READING TEXT >>

·····

Crime Rate For Teenagers Drops Again Violence-Related Arrests Down; Attorney General Touts Trend

Angie Cannon Knight-Ridder

For the second straight year, violent crime by teenagers dropped, the Justice Department said Thursday.

While the rates for 1996 remain substantially higher than a decade ago, Attorney General Janet Reno saw the good news as a sign that efforts to stem juvenile violence are working.

“This drop, I think, is real now,” she said. “I don’t think we can talk about it as a blip.”

The Justice Department released figures showing that the rate of violent teen crime declined 9.2 percent from 1995 figures, following a 2.9 percent drop the year before.

The teenage homicide rate also dropped by 31 percent since 1993, the Justice Department said, citing FBI statistics to be released this weekend. Last year, the teen murder arrest rate dropped 10.7 percent over 1995, according to the FBI statistics.

While experts on crime called the numbers encouraging, they also noted that the rate of teenage violent crime remains much higher than it was a decade ago and much higher than the rate of violent crime by adults.

“It is like a 500-pound man who loses 50 pounds - that doesn’t mean he is thin,” said James Alan Fox, dean of Northeastern University’s College of Criminal Justice, who specializes in juvenile violence. “And that’s what happened here. This improvement is a good sign, but hardly suggests our problems are over.”

Indeed, for every 100,000 teenagers, 465 were arrested last year for violent crime, compared with 297 teens per 100,000 in 1983. Last year’s teen arrest rate for murder was about double what it was in the early 1980s.

By comparison, for every 100,000 adults, 318 were arrested for violent crimes last year.

The statistics were released at a time that news reports have been filled with shocking crimes allegedly committed by teenagers: Three teenagers were arrested on charges of kidnapping and stabbing to death a millionaire New Jersey businessman. A 16-year-old boy in Mississippi was accused of stabbing his mother to death, then shooting two girls at his school and wounding seven other students. A 15-year-old boy allegedly strangled an 11-year-old New Jersey boy who was selling candy door-to-door as a school fund-raiser.

Reno said high-profile media coverage of such crimes masked the recent national declines.

“What you all do tend to do sometimes is to report only the bad and not the good,” Reno told reporters Thursday. But, she added, “Juvenile arrest rates are still too high. We still continue to hear of too many serious violent crimes committed by young people.”

Violent crimes include murder, rape, robbery and aggravated assault.

Reno attributed the declines to many factors, including efforts by local police, prosecutors, community mentors and teenagers themselves to steer troubled youths to the right path.

·····

TASK BRIEF >>
Repeat the teen crime article word for word from "While the rates" to "violence are working.".

·····

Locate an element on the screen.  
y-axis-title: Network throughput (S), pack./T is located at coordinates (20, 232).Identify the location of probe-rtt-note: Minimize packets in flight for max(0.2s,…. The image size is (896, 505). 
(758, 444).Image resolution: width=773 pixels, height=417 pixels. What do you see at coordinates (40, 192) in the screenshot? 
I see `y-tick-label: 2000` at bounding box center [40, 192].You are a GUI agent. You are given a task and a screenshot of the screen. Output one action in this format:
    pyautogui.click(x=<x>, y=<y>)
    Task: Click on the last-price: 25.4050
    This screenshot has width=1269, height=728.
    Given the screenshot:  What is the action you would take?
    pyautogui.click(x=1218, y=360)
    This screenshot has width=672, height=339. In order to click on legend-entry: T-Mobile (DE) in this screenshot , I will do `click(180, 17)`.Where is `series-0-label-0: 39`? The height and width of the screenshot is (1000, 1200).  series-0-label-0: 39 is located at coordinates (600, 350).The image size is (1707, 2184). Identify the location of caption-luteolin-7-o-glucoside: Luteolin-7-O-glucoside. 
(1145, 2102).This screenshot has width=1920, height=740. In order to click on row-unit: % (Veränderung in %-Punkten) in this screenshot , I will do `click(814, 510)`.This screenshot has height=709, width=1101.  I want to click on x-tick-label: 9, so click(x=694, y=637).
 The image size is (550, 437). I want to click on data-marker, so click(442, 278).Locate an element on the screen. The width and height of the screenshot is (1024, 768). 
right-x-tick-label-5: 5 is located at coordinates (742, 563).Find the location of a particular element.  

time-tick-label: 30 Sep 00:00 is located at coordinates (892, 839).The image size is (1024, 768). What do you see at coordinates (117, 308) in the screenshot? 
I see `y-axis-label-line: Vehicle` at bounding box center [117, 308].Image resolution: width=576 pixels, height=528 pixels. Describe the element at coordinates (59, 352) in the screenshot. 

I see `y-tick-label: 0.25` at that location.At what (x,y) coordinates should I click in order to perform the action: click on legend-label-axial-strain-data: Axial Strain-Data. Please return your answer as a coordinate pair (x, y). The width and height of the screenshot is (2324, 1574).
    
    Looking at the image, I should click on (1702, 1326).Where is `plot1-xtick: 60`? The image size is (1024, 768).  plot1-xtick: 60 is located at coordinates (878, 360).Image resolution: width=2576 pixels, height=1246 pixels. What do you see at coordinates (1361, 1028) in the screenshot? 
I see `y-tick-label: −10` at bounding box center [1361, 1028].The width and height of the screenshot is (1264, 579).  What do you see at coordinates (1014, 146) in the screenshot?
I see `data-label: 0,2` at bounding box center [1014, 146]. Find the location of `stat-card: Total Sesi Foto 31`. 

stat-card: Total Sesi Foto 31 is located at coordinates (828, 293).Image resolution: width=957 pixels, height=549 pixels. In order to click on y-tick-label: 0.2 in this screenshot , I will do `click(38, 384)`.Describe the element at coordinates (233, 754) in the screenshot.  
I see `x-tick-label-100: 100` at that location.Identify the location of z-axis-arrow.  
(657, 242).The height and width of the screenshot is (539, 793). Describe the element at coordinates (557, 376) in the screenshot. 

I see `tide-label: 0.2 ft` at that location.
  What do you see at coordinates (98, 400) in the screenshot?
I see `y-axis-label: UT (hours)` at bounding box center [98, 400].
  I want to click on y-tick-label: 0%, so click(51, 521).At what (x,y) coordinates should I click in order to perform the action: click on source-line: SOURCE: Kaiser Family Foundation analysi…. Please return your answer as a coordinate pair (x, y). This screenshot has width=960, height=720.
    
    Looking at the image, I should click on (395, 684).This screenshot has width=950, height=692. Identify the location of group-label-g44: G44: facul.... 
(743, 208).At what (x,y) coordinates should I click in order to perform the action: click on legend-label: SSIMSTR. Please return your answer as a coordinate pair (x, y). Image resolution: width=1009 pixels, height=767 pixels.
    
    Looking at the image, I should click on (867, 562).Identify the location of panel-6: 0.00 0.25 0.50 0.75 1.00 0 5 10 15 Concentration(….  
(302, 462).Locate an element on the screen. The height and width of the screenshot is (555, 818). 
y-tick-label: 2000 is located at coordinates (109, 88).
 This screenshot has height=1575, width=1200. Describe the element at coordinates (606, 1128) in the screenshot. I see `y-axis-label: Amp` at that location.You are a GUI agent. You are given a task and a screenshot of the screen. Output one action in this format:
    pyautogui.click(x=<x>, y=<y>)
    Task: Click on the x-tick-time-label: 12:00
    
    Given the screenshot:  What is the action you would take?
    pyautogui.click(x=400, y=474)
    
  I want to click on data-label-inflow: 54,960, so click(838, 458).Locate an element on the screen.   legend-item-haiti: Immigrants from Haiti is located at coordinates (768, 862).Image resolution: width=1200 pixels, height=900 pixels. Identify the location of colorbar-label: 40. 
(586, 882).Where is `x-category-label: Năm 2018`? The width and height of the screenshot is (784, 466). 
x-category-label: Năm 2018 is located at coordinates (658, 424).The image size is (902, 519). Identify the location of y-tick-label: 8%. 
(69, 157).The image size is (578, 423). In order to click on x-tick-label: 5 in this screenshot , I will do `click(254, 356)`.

·····

THE ANSWER >>
While the rates for 1996 remain substantially higher than a decade ago, Attorney General Janet Reno saw the good news as a sign that efforts to stem juvenile violence are working.